At 20 weeks, after lot of prepping for a VBAC, I found clarity that my version of a positive birth would be a planned and chosen date; to know that I would also be prepared before leaving Ryder at 18 months to birth his sister was a really important thing for me. So I started the mental prep, I talked to our MGP team and before I knew it we were 36 weeks and booking in for the 27th of September to meet our little girl. We chose the 27th as it’s our lucky number and that was really special for us. 


At 39 and 3 weeks I woke up at 4:30am to start our surgery prep. For weeks I was calm and ready and all of the sudden I was a bundle of nerves, all morning I stuck to practicing my bubble of comfort, my breathing and visualisations. I played my music and had lots of cuddles with Ryder before heading off. 


In the car it hit me, omg it’s time, omg this hyperemisis will be gone, omg she will be in my arms within hours after 9 long long months. 

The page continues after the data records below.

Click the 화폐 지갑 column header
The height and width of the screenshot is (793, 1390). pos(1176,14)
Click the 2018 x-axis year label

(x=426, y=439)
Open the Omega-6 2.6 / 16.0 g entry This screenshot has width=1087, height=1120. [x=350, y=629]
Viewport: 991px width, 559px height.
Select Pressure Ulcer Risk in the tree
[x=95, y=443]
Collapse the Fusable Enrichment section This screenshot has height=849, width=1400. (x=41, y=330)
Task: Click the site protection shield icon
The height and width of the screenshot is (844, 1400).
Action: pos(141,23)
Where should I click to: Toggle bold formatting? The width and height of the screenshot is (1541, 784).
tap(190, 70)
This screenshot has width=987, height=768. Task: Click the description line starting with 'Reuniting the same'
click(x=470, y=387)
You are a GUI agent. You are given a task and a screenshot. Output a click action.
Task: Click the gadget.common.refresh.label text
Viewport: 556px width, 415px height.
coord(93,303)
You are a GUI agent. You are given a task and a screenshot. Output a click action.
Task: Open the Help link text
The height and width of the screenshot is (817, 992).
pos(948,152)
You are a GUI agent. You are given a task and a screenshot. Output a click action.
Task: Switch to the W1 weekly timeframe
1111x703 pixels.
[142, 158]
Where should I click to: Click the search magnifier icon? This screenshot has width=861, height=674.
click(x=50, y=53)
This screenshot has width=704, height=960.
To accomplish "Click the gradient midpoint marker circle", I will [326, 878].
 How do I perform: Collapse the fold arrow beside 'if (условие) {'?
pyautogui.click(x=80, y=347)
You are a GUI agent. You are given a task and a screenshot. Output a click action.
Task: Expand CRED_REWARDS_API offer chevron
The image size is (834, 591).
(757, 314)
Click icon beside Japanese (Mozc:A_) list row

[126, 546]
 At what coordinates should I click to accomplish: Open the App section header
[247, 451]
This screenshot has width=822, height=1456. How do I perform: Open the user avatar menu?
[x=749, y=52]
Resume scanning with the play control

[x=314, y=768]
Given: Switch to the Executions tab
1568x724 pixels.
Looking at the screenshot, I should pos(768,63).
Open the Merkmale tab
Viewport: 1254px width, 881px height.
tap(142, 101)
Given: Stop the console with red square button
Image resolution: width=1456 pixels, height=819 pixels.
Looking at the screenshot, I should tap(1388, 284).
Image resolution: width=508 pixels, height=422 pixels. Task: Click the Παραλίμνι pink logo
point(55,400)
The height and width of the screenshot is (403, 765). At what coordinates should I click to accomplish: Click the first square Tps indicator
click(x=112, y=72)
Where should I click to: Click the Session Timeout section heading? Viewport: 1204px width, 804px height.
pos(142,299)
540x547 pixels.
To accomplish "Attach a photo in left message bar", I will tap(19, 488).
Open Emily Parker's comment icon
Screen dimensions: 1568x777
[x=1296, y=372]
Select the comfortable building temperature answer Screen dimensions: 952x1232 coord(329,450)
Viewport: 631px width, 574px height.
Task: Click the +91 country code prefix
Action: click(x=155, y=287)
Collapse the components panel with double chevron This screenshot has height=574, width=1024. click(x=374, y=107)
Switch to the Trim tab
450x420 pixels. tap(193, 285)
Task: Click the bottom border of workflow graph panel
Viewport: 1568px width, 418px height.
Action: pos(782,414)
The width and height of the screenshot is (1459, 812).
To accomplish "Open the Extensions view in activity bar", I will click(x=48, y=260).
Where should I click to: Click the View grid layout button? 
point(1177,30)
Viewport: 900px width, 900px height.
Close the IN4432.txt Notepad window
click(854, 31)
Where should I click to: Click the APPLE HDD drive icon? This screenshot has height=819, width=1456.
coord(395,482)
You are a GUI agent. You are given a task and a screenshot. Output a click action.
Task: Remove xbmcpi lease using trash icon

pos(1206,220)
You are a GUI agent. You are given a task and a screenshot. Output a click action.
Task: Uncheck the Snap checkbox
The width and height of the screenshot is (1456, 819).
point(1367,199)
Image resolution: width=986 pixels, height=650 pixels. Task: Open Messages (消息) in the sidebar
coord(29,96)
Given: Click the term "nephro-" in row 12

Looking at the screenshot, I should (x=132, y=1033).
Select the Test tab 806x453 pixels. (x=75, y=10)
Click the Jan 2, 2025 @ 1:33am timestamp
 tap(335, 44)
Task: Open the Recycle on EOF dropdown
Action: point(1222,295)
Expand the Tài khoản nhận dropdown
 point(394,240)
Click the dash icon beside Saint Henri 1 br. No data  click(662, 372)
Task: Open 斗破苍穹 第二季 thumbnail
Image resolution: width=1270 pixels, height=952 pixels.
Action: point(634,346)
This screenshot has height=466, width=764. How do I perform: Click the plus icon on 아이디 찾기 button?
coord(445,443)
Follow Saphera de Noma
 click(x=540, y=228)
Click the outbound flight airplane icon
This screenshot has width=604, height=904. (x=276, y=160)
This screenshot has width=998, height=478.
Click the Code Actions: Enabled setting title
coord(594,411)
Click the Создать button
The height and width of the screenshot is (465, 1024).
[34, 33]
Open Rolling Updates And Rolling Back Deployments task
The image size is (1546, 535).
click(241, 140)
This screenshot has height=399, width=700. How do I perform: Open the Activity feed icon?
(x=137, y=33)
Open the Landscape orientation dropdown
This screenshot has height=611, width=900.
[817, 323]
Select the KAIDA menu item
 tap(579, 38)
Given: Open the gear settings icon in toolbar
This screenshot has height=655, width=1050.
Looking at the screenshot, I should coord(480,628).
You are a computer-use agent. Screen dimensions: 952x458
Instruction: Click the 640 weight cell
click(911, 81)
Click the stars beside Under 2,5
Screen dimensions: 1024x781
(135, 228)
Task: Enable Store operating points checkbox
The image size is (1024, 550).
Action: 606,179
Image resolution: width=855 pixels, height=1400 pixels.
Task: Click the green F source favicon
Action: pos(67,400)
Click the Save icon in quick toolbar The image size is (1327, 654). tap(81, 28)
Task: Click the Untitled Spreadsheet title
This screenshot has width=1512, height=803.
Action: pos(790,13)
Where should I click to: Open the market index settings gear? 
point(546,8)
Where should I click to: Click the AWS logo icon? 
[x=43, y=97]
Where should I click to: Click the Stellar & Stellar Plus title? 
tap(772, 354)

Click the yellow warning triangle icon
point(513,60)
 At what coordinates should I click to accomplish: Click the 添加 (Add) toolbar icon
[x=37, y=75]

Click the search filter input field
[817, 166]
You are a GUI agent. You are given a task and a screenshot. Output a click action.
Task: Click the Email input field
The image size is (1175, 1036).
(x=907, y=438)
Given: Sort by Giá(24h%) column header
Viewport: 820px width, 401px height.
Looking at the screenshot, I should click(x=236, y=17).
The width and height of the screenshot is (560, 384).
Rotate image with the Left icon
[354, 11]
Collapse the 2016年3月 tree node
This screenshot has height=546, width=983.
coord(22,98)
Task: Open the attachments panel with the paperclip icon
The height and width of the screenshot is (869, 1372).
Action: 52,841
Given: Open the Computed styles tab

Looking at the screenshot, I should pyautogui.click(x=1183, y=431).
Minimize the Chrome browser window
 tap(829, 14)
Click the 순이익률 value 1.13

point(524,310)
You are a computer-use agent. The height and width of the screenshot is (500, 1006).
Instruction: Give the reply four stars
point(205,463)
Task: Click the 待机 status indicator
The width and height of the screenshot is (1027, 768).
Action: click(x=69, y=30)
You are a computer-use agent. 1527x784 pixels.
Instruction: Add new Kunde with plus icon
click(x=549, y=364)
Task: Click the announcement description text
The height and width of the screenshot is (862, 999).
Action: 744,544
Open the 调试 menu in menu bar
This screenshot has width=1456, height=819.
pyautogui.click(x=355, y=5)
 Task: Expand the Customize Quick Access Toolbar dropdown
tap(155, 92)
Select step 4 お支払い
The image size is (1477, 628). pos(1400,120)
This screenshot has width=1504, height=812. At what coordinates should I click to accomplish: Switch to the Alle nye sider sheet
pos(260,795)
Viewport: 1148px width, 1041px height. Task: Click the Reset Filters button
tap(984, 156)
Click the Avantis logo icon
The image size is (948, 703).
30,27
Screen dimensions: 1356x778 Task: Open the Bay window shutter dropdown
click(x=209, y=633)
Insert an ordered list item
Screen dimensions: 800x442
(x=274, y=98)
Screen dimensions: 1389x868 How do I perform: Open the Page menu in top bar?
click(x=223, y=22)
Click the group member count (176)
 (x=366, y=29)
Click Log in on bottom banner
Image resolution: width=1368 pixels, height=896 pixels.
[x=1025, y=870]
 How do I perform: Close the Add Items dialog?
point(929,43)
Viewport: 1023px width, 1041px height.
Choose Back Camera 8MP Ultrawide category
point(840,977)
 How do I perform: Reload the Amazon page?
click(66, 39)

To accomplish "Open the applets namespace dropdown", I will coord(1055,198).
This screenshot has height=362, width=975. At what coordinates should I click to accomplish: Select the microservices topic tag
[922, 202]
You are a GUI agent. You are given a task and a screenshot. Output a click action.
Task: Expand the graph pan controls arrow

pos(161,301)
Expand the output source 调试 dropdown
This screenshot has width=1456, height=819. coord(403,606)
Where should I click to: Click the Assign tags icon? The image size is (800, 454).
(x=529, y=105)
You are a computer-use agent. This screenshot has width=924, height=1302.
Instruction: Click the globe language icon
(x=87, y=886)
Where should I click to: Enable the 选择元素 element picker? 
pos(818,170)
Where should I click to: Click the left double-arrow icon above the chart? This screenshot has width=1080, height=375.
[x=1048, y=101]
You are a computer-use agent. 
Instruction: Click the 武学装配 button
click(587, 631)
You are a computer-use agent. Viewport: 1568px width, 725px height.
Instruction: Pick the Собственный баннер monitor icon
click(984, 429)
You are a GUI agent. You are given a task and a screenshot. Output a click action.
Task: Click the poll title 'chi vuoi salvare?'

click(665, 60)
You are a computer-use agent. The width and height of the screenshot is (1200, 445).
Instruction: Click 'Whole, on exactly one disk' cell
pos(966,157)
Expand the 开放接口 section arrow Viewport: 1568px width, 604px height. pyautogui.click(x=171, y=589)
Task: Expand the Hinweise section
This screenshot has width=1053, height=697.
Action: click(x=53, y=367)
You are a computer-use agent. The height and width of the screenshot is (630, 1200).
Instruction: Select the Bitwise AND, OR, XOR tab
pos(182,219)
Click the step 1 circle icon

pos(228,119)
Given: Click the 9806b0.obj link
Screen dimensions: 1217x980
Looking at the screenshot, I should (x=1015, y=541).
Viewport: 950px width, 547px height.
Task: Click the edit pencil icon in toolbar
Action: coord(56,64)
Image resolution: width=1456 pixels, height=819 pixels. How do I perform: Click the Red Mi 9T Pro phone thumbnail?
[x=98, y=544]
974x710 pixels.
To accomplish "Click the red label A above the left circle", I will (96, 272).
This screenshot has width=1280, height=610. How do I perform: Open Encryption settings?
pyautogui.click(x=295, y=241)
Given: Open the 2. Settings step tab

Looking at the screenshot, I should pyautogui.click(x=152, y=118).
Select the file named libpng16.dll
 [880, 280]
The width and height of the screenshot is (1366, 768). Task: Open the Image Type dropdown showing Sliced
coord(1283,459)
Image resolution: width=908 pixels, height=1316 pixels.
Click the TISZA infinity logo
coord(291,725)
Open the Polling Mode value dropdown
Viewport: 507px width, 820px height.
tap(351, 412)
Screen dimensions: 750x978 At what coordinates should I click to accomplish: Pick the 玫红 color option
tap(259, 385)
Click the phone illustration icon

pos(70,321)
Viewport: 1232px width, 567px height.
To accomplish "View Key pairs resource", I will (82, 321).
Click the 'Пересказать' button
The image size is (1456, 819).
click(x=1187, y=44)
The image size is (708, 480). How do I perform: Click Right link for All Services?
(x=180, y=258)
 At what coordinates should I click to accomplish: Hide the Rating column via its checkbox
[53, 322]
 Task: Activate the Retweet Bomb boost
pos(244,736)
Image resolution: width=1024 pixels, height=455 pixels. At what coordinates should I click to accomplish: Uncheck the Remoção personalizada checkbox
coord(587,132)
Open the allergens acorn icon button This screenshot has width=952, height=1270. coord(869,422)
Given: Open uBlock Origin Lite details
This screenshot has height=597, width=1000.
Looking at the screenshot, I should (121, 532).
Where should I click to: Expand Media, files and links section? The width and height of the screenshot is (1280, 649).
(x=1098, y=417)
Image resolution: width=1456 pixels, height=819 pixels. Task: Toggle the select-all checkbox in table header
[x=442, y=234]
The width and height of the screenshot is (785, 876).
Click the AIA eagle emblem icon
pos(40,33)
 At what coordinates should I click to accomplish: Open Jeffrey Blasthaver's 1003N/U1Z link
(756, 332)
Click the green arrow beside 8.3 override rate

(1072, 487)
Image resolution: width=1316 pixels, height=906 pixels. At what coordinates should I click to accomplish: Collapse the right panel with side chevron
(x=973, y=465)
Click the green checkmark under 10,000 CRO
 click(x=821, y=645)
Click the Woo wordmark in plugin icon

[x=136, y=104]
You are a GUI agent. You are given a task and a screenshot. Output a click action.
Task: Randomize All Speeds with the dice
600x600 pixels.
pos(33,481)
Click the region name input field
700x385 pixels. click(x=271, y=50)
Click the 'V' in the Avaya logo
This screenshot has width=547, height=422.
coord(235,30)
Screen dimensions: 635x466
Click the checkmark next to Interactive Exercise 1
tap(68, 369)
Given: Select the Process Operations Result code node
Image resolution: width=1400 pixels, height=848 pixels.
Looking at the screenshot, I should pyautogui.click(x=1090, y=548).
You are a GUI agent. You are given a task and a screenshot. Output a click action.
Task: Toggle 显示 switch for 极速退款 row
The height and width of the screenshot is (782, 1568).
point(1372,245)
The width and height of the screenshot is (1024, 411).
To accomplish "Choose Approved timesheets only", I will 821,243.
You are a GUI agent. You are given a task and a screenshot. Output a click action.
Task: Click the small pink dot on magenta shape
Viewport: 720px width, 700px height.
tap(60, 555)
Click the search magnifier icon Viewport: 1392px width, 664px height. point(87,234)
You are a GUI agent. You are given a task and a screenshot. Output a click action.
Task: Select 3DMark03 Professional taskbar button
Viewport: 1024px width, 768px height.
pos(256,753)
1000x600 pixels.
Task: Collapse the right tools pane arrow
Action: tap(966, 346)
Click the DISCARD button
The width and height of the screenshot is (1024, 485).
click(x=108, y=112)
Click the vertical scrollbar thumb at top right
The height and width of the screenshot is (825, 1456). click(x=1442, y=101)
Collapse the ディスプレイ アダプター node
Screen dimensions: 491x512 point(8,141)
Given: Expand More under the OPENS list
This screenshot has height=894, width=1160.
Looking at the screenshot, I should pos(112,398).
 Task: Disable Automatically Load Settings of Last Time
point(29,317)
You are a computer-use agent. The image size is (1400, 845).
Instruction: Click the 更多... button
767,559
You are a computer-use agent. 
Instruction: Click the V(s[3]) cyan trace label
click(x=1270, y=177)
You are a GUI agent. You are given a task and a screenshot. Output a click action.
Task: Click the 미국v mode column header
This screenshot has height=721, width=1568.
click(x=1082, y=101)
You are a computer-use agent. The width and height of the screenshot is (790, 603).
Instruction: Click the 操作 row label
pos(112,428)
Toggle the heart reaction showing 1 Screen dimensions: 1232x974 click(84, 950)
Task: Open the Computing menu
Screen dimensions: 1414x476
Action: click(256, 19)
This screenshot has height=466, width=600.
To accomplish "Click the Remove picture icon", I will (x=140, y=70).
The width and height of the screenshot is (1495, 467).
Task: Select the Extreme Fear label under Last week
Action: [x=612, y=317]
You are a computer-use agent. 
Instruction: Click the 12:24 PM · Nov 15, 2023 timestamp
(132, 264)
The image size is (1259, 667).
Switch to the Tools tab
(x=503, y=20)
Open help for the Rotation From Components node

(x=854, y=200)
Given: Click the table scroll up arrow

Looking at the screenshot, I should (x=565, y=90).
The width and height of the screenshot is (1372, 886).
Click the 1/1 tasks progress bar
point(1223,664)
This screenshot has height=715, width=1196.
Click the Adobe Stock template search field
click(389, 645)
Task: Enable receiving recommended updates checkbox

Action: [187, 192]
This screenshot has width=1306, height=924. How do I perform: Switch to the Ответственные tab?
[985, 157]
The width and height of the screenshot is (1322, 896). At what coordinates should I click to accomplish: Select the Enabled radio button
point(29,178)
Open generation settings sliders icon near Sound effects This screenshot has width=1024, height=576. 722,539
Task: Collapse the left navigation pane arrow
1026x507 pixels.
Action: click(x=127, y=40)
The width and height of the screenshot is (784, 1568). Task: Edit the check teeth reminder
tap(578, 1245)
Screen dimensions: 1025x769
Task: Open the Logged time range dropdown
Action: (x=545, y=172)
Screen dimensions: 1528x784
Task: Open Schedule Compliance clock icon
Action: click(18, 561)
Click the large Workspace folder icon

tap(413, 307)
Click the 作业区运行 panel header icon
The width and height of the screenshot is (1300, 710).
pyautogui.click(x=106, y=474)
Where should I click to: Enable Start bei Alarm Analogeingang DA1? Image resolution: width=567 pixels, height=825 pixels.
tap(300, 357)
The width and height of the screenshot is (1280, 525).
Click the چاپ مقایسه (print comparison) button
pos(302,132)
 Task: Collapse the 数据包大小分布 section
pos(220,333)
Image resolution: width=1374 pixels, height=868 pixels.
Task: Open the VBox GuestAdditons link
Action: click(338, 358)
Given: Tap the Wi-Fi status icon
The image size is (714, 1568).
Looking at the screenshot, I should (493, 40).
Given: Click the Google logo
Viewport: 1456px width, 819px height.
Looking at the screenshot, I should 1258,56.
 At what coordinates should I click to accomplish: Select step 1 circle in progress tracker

The team at Redlands were incredible, they were soothing and patient when I talked their ears off about everything in a bid to shift my nerves. When I finally sat on that surgery table to have the spinal anaesthetic I was at breaking point in the best way. I was crying and nervous, I laid down and it felt like the quickest 10 minutes of my life. The team was chatting and there was music playing. Tyler and I just kept saying to each other: SHES ALMOST HERE!



I felt the familiar push of my abdomen and knew this was it, the doctor sang out congratulations and I heard her cry and that magical, life changing moment happened. She was lifted above the curtain and my baby girl was earthside! I like to joke around that the obstetrician held her up like a man holding up a great catch out fishing. 



Within a few minutes she was on my chest and we had our first feed, it was truly the most beautiful experience. The team around us honoured our preferences and were all around amazing. We don’t have any regret in our choice and we know it was the right one for us. 



I had told Tyler at 6 months postpartum with Ryder that I knew in my bones we had a baby girl waiting for us, that I already felt that I knew her soul and she would be our final baby one day. We didn’t know it would be so soon but our babies truly chose us and we love them more than anything.


As for recovery, although I had a tough time again, it was also quicker than the first. We have just been in the biggest newborn bubble, soaking in every moment as a family of four and our last time with a newborn. Our family is complete and we are so grateful for our support team, our village and eachother.